Where we go wrong: Robbing ourselves of this stage. Particularly in Christian circles, we tend to rush this stage and not let ourselves go through this stage properly. Sometimes we think that it’s not okay to feel angry at our offender or feel negative feelings toward them. We tell ourselves, I just need to forgive them because Jesus told me to. The truth is that being in this stage is part of forgiving. We can’t offer true, meaningful forgiveness until we experience the weight of the offense made against us. We can’t find freedom and healing if we don’t let ourselves feel. We might find ourselves being afraid of staying in this stage for too long. Your mind, body, and the Holy Spirit will tell you when it’s been long enough. If you’re still processing through these feelings, that’s what you need right now. We typically need to stay in this stage for longer than we think.

Stage 2: The Decision Stage

What it is: Making the cognitive decision that you want to forgive the offender. Emphasis on cognitive. Our emotions likely do not follow our will at this point. This is simply recognizing that you want to forgive the offender, or that you want to want to forgive the offender.

Feels like: Lingering negative emotions combined with a sense of peace knowing that God will help you even though forgiveness may seem overwhelming.

Where we go wrong: Thinking we have to feel kindness toward our offender or have positive feelings in order to make the decision to forgive. This is an act of the will, not necessarily an act of the emotions.

Stage 3: The Working Stage

What it is: Gaining perspective, compassion, and empathy; seeing the offender for more than their offense, while not excusing their behavior. This is not saying it was okay that someone hurt you. This is not excusing the behavior of the offender. This is gaining compassion and perspective and seeing this person as a human being who is flawed. This is about gaining understanding.

Feels like: Softening of your heart. I often hear people say “I feel sorry for them” at this point in the process. This is letting yourself get to the sorrow and grief beneath the anger.

Where we go wrong: Telling ourselves it was okay what the other person did to us; not letting go of anger and bitterness; labeling the offender as an evil or bad person; lacking humility to see that we, too, are flawed.

Stage 4: The Deepening Stage

What it is: Finding meaning in the forgiveness journey.

Feels like: Finding deeper peace, no longer avoiding memories of the painful event, no longer experiencing resentment, and feeling greater compassion.

Where we go wrong: Telling ourselves that everything happens for a reason. God doesn’t let awful things happen just so that we can learn from them. But he does promise to bring about good from the sufferings we experience. This stage is about growing in our understanding of the mercy and love of God. God allows suffering to happen because we live in a broken world and allowing sin and suffering is the only way we can have free will to truly love Him. Romans 8:28 says, “And we know that in all things, God works for the good of those who love him.” This stage is about finding and appreciating that good. We were meant for the Garden of Eden, but out of original sin came the death and resurrection of Christ.

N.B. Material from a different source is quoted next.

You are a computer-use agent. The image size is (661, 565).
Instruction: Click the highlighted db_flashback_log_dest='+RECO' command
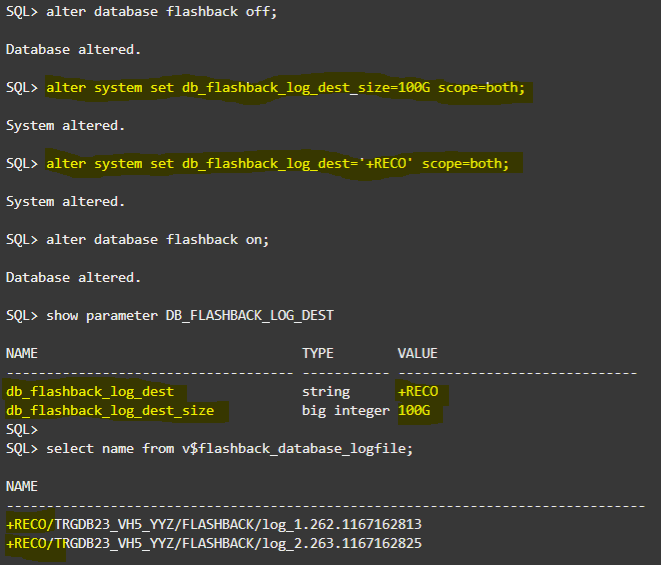click(x=277, y=163)
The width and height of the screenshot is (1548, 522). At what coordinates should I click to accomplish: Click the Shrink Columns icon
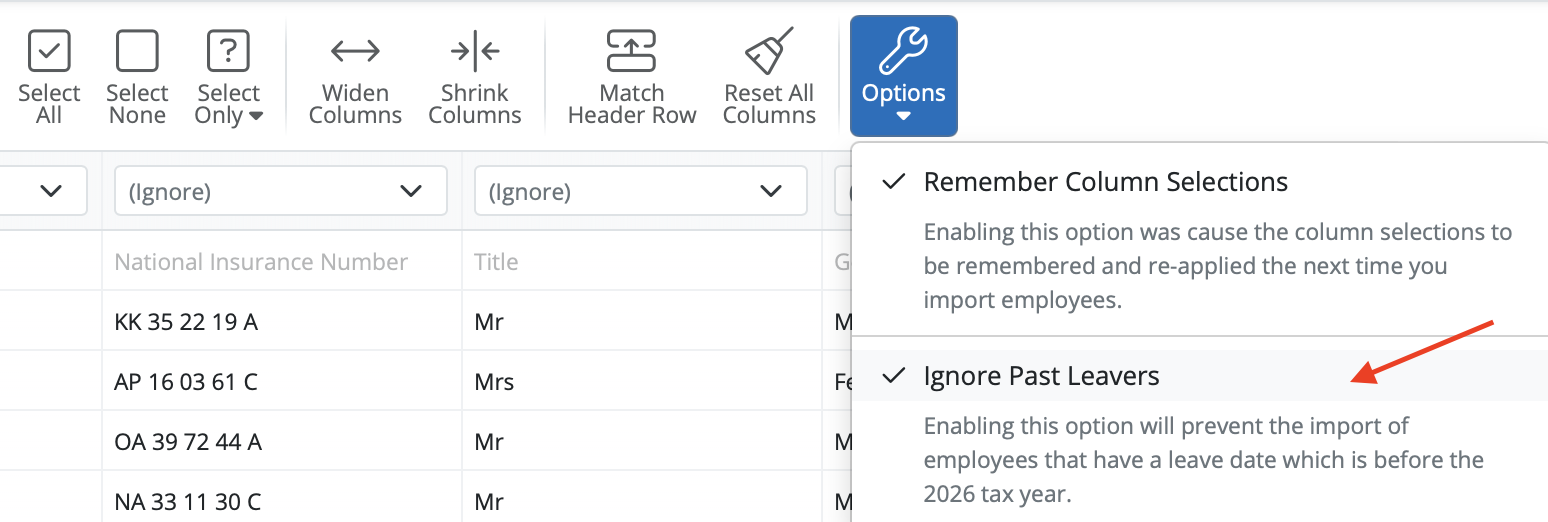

Out of our deepest sufferings, God promises to bring glory.

These stages are not always linear. We will often find ourselves moving back and forth between the stages. The more we uncover about the offense often requires more work in the process. Going backward in the stages is not failure; on the contrary, it usually means we are going deeper in our own healing.

Forgiveness is releasing the debt that was owed to us. Forgiveness is grieving. Forgiveness takes work. Forgiveness offers us freedom and peace. Forgiveness is worth it.